“Two big mysteries in soybeans have captured my attention,” says USDA-ARS soybean researcher Tommy Carter. “One is how Asians, as many as 5,000 years ago, domesticated soybeans without benefit of technology, pre-Mendel. We still don’t understand how they did it.
“The other one is how soybeans in Sweden became resistant to a wide range of stresses like drought and ozone, salt and cold, unlike anything we’ve seen. No one plant has all these stacked resistances and no other genetic line of soybeans has this. Why?”
Tommy Carter knows soybeans like Steve Jobs knew computer design. The more he knows, however, the more Carter marvels at the soybean’s complexity. It makes him wonder how all that mysterious and even undiscovered genetic potential can be put to work in fields across the world.
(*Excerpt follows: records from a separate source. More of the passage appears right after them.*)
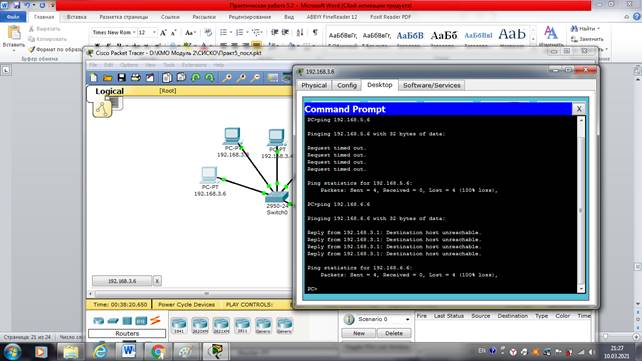Open the font size dropdown in Word
The image size is (642, 361).
[x=154, y=32]
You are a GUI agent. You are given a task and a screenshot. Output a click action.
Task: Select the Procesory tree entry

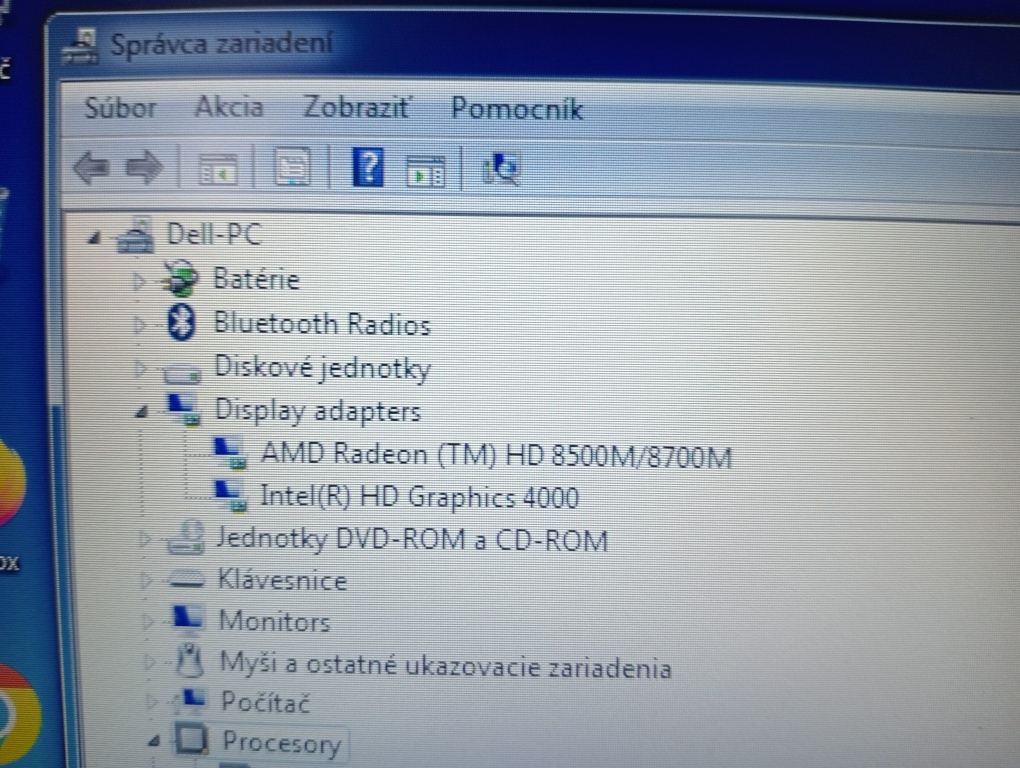click(283, 742)
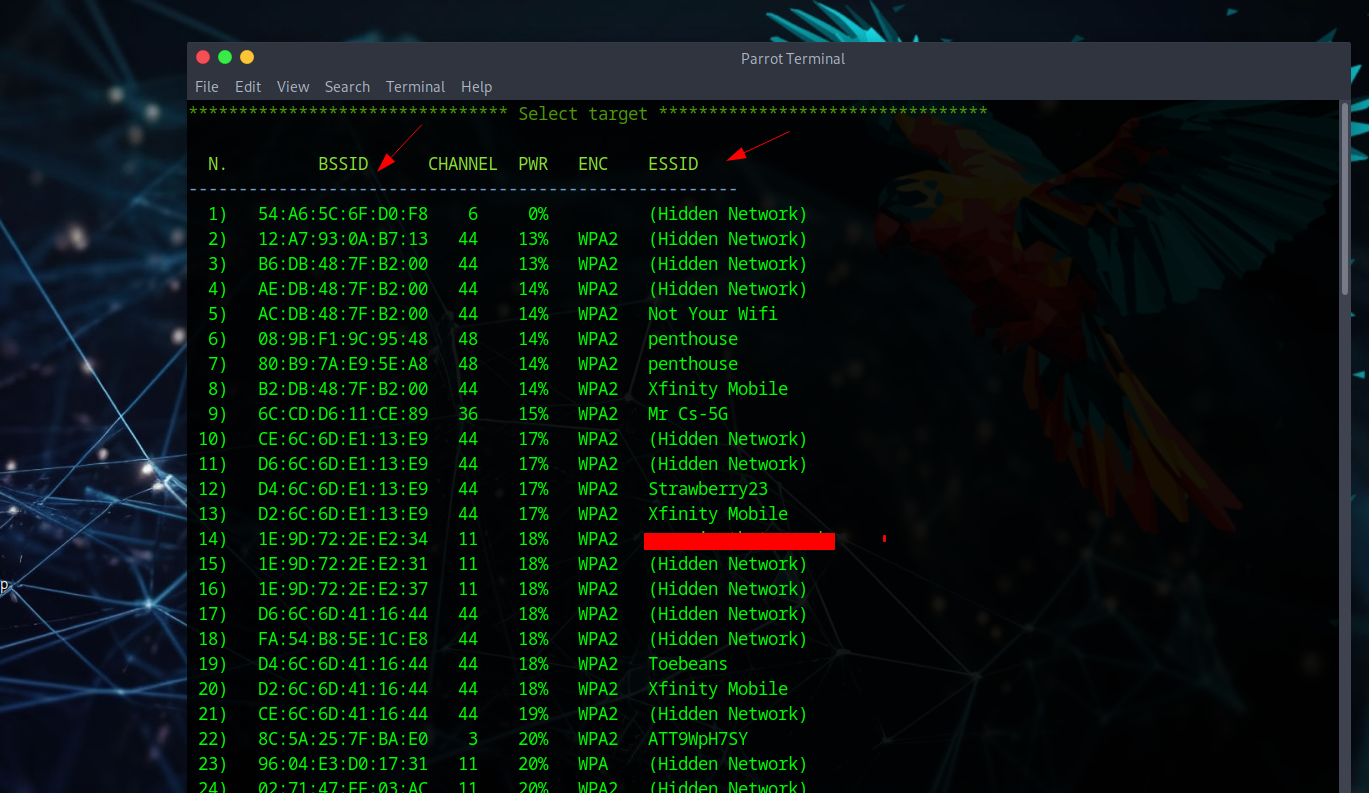Click the yellow minimize window button
This screenshot has height=793, width=1369.
pos(247,57)
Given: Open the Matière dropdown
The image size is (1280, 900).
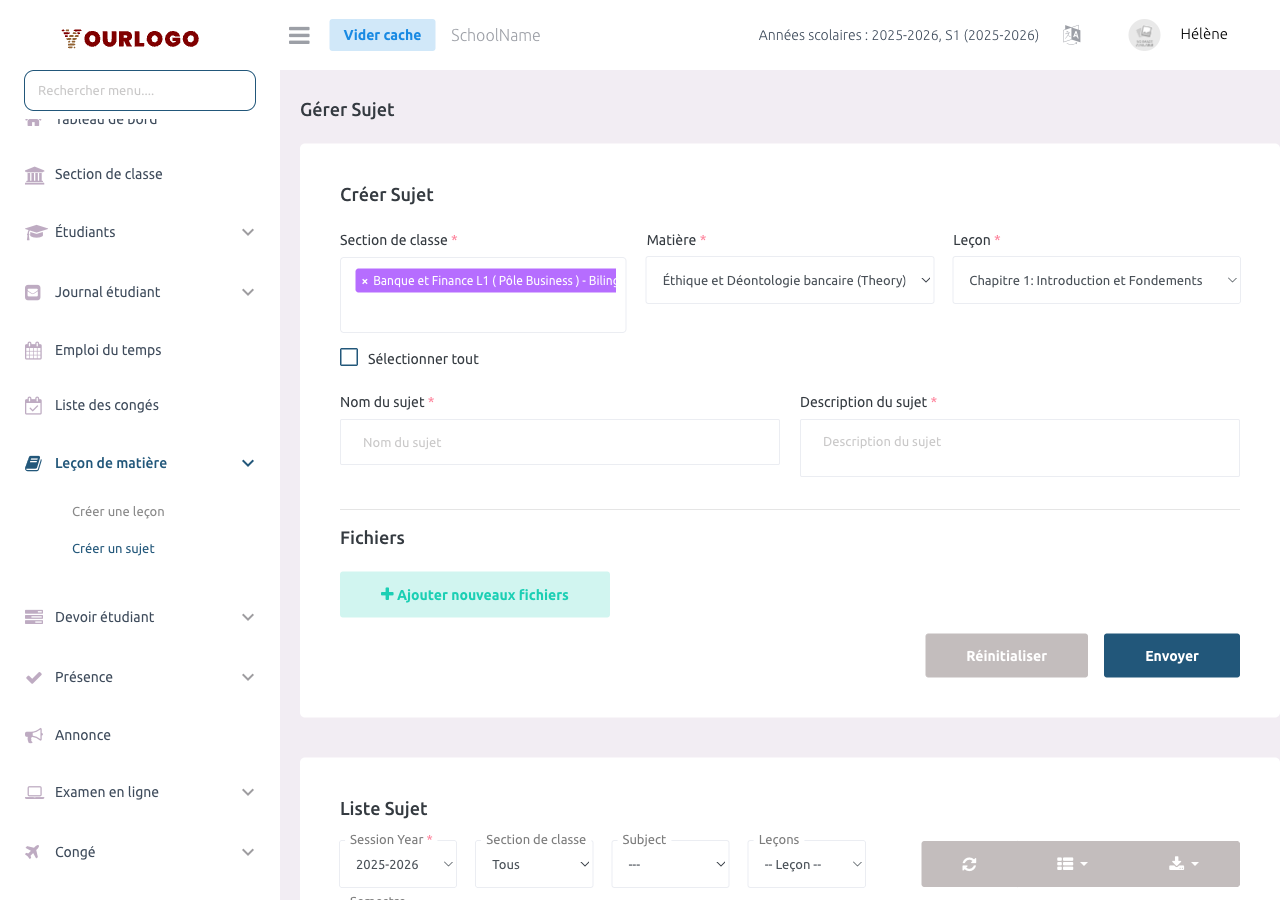Looking at the screenshot, I should [x=789, y=281].
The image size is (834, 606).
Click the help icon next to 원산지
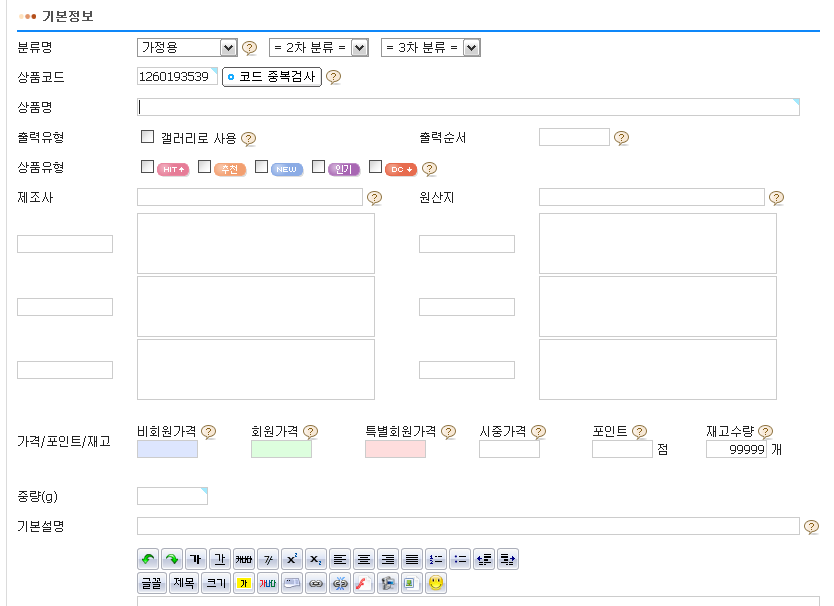click(776, 198)
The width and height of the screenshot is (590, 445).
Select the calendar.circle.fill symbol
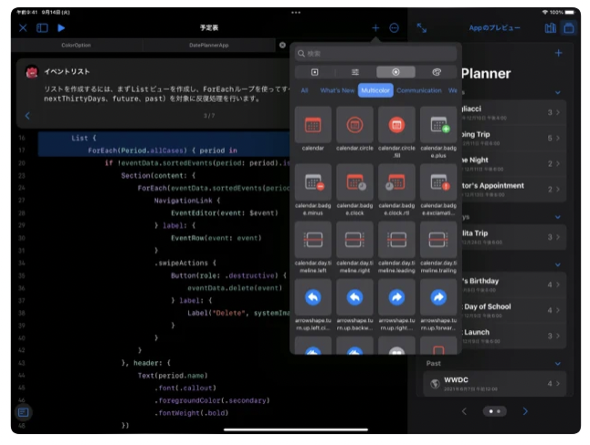(x=397, y=125)
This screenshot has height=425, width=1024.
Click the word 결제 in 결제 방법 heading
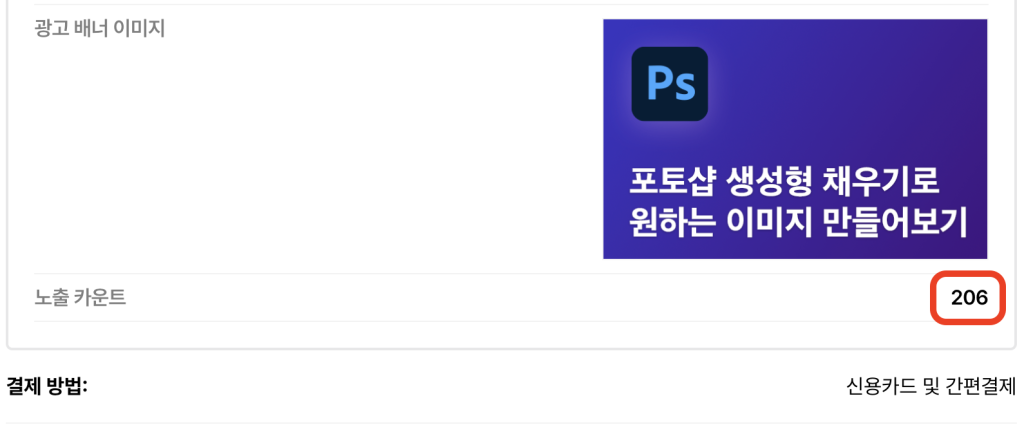coord(24,386)
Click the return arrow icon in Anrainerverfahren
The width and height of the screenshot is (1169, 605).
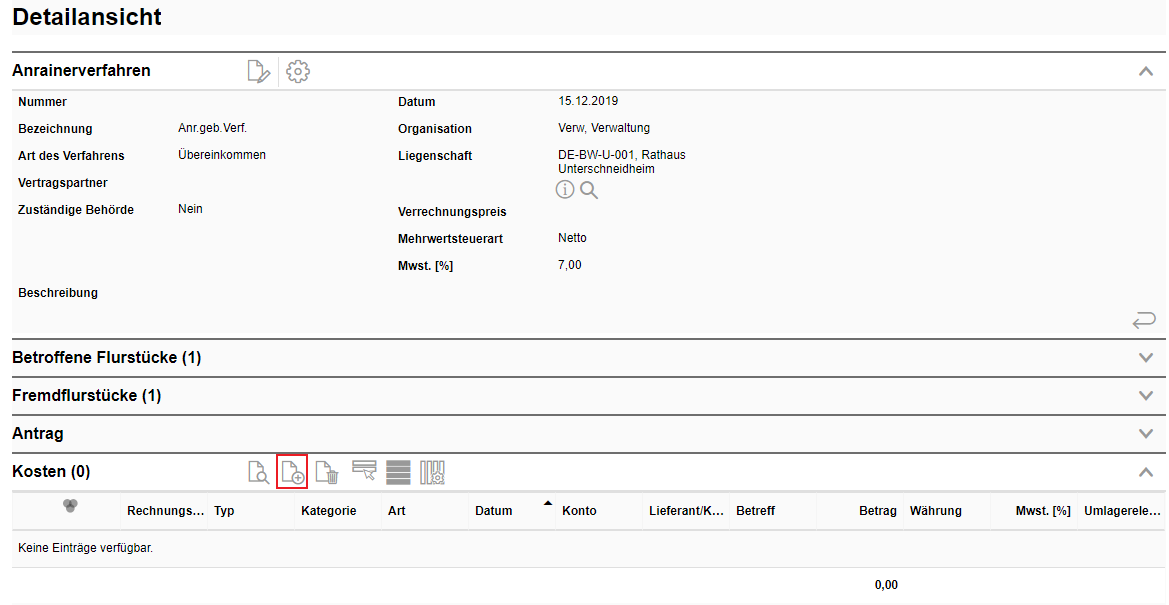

“Two big mysteries in soybeans have captured my attention,” Carter says. “One is how Asians, up to 5,000 years ago, domesticated soybeans without benefit of technology, pre-Mendel. The other is how soybeans in Sweden became resistant to a wide range of stresses like drought and ozone, salt and cold; unlike anything we’ve seen. No one soybean plant should have all these stacked resistances, and certainly no U.S. farm variety has this. Why?”
Carter, soybean breeder at USDA-ARS’ Soybean and Nitrogen Fixation Unit at Raleigh, N.C., where he’s worked his entire 32-year career, spends a good deal of time pondering these things. His track record shows such pondering can pay big dividends.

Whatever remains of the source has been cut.